This repository contains the implementation of an image captioning model using CLIP (Contrastive Language-Image Pretraining) with a ResNet-50x4 backbone. The model was developed as part of a thesis project and achieved the following performance metrics:
Model | BLEU@1 | BLEU@2 | BLEU@3 | BLEU@4 | METEOR |
---|---|---|---|---|---|
RN50x4 | 0.82 | 0.79 | 0.75 | 0.73 | 0.50 |
CLIP is a powerful vision-language pretraining model that learns joint representations of images and text. It has demonstrated state-of-the-art performance on various vision and language tasks.

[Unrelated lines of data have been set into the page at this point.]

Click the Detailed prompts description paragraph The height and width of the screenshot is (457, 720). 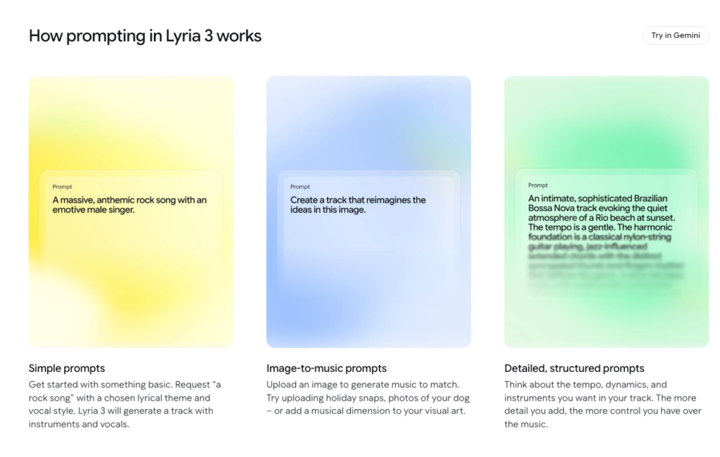[602, 404]
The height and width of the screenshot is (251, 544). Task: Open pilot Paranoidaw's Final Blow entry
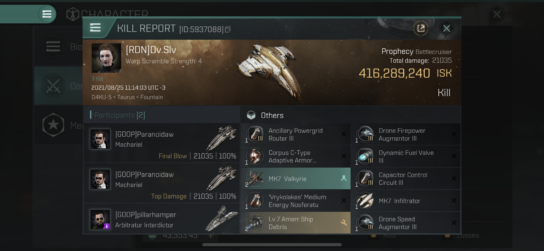pyautogui.click(x=162, y=143)
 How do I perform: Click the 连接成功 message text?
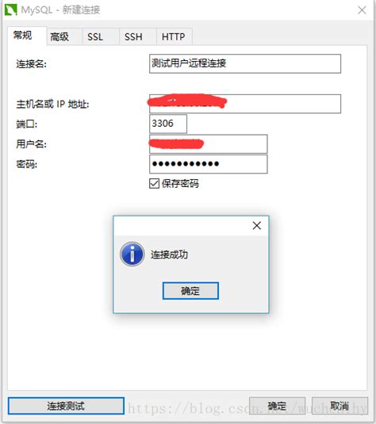pyautogui.click(x=169, y=254)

The image captioning model utilizes a ResNet-50x4 backbone for feature extraction and is fine-tuned using CLIP. The training process involves learning to generate descriptive captions for images based on the joint understanding of textual and visual data.

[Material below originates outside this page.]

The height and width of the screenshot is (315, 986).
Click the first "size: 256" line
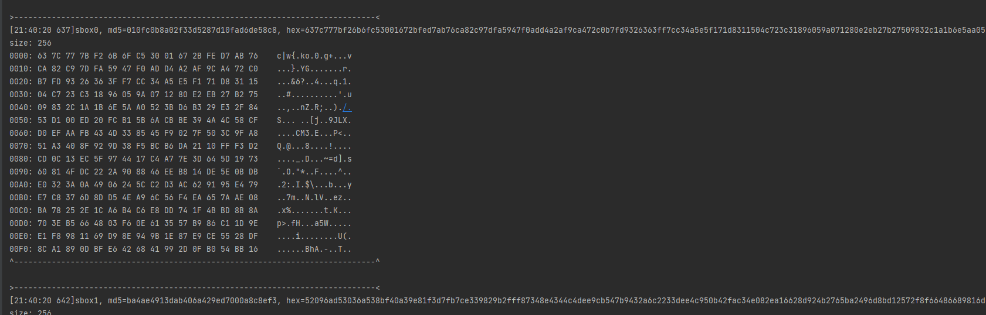pos(31,43)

The dataset used for training consists of 3800 images captured in public spaces, and each image is associated with four captions. This diverse dataset aims to enhance the model's ability to provide detailed and informative captions for various scenarios encountered in public environments.
To run the image captioning model, follow these steps:
-
Clone this repository:
git clone image-captioning-MM-CLIP-RN50x4-for-visually-impaired-people
-
Install transformers
!pip install transformers
-
Install CLIP
! pip install git+https://github.com/openai/CLIP.git
-
Open the Colab inference Navigate to the Colab notebook (.ipynb) and follow the steps outlined, including:
- a. Image Embedding
- b. Train
-
Output train is on .pt format. The trained model will produce output in .pt format. You can find the model weights in the output directory. The file may be named something like image_captioning_model.pt.
-
Set Up Flask Deployment
!pip install flask
- a. Create a new folder named deploy in the project directory.
- b. Move the trained model file (image_captioning_model.pt) to the deploy folder.
- c. Include your Flask deployment script (main.py) in the deploy folder.